Con sólo 21 años María Cortés ha pasado por situaciones que otros padecen a lo largo de toda una vida. Fue diagnosticada con sólo 16 años de un tumor cerebral que puso su mundo del revés. Aún era una niña, pero ya era madre de dos hijos por los que se prometió a sí misma luchar. Al poco de pasar por quirófano volvió a quedar encinta y su pareja, padre de sus tres hijos, la abandonó.

Esta joven admite vivir un calvario aderezado con llantos, pataletas pero mucho cariño, el de sus hijos y el de su familia, que pintan de color sus días. Vive con sus padres, de 39 y 52 años, sus cuatro hermanas, sus tres hijos y sus cuatro sobrinos. En total 14 personas en un piso de protección oficial de 80 metros cuadrados en los que hacen encajes de bolillos para vivir sin demasiada dificultad.

A consecuencia del tumor cerebral que padece, del que sólo pudieron extirparle una parte, ve mal por un ojo y apenas tiene fuerza en el lado izquierdo del cuerpo. Eso le impide, afirma, buscar un trabajo, porque padece serios dolores de cabeza que le han llevado a intentar quitarse la vida dos veces. Además, ha tenido dos trombosis que le han invalidado más si cabe.

Sólo uno de los catorce miembros de su nutrido hogar trabaja: el padre de sus hermanas, al que ella considera ya propio, que ayuda en un camión. Su madre acabará en unos días un contrato de trabajo de tres meses como limpiadora, pero los ingresos esporádicos impiden a esta familia recibir ayudas o prestaciones que le faciliten el día a día.

«Comemos mucho potaje porque a mi madre le dan legumbres mis tías o las vecinas. Gracias a Dios no pasamos hambre», asegura la joven, que afirma que hace ya mucho tiempo que en su casa no entra un trozo de carne para comer. «Menos mal que los niños están en el comedor y los pequeños entran el año que viene en la guardería», asegura María, que no cesa en su día a día de rellenar documentos para conseguir una ayuda o un piso al que trasladarse con sus hijos para poder estar más tranquila y que sus pequeños, de 5, 4 y 2 años, tengan una vida lo más normalizada posible.

Sin prestación.
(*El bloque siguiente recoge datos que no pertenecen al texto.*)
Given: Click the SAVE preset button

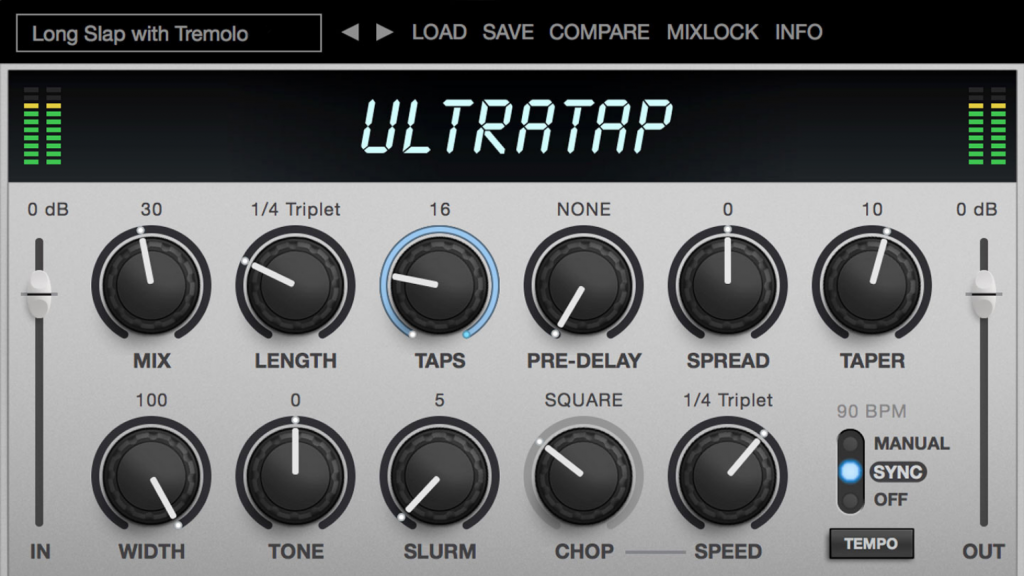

Asegura que en la última revisión de su grado de discapacidad le rebajaron del 68% al 52%, lo que le dejó sin la prestación económica que tenía truncando así su sueño de independizarse y procurar un futuro mejor a sus hijos.

Al temor por su salud y la necesidad de vivir en mejores situaciones, María Cortés le suma su miedo a que los desahucien, ya que deben ya varios años del alquiler social que pagan al Ayuntamiento. Tienen roto el termo y el váter -para lo que pide ayuda- y aunque confiesa no tener frío porque se echan mantas, sí afirma que se imaginó una vida muy distinta a la que hoy tiene. «Somos pobres pero muy limpias», afirma.

«Me encuentro mal, me duele mucho la cabeza y vomito, no tengo ganas de vivir la vida porque tengo una enfermedad que puede revivir y dejarme aún peor», señala la joven, que admite que sus problemas se empezarían a arreglar de lograr una vivienda social. «Y si alguien nos quiere dar leche o ropa para los niños, vamos a donde sea».